The importance of Caesar’s images was also underscored by Naomi Kikoler, from the Holocaust Museum, who said that the photos will be useful in the future for bringing justice to the guilty.
“Those images help set the historical record of what happened, to counter those who would deny that civilians have been the target and victims of Assad’s atrocities.”
US Inaction
All the speakers either implicitly or explicitly faulted the United States and the International community for not somehow stopping the atrocities and alleviating the suffering.
“The world is going to look at the United States and the Western world in not a good light. We are going to be judged by what we have not done,” said Senate Committee on Foreign Relations Chairman Bob Corker.
“Until we bring Assad to justice, until we make sure people like Assad who commit atrocities are brought to justice, our job is not done,” he said.
In an indirect criticism of the Obama administration, Corker said, “There was a time where our country with others could have kept much of this from happening.”
Message From ‘Caesar’
More direct in his criticism was Syrian survivor Qutaiba Idlibi, a native of Damascus, who was detained twice by Syrian internal security services soon after the protests began in 2011. He was fortunate in surviving his detention and in fleeing Syria. He named several Syrians who were detained and killed under torture and others whose lives were in peril in prison. Then he read a statement from Caesar, himself, with whom he is in contact.
Caesar said that three years ago when he came to the U.S. to bear witness to the torture and killings of innocents, he had “high hopes and dreams” that that it would be sufficient to “stop the machinery of death in my country.”

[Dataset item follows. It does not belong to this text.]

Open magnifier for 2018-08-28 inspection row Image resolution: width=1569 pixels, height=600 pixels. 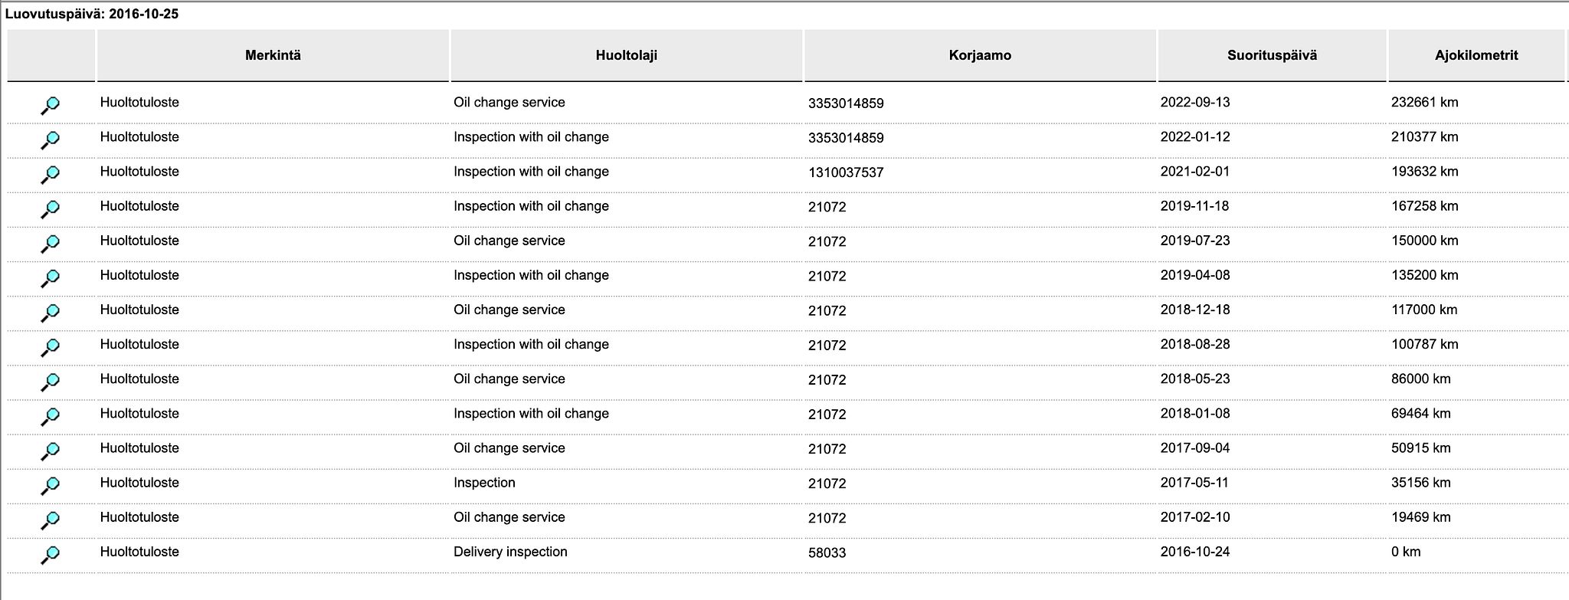(50, 346)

“Unfortunately, President Obama failed us, and betrayed the blood of our victims,” Caesar said in the message read by Idlibi. Caesar made the challenge, “I stand here once more to ask you, how many Syrians must die before the United States and the International community can stand up for those oppressed.”
Caesar message said that we often heard during the past six years, “Never Again,” while “we watched blood continue to spill.” The rallying cry, “never again” refers to the resolve and solemn pledge that emerged from lessons of the Jewish Holocaust.
Caesar said that the U.S. policy fails because it only views the Syrian situation as about fighting ISIS, Iran and Iran’s agent Assad. It doesn’t recognize the Syrian people. “The blood is being spilt only because the past administration turned its back on our humanity.”